*** Opening Data records ***

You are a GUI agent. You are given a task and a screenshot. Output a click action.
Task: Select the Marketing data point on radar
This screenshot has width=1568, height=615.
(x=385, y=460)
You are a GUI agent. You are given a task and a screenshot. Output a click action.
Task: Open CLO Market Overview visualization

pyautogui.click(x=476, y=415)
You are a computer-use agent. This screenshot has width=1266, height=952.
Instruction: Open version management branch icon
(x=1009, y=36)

*** Closing Data records ***

Assignment: Output every record above in full, exactly as it reads.

Result below:
You are a GUI agent. You are given a task and a screenshot. Output a click action.
Task: Select the Marketing data point on radar
This screenshot has width=1568, height=615.
(x=385, y=460)
You are a GUI agent. You are given a task and a screenshot. Output a click action.
Task: Open CLO Market Overview visualization

pyautogui.click(x=476, y=415)
You are a computer-use agent. This screenshot has width=1266, height=952.
Instruction: Open version management branch icon
(x=1009, y=36)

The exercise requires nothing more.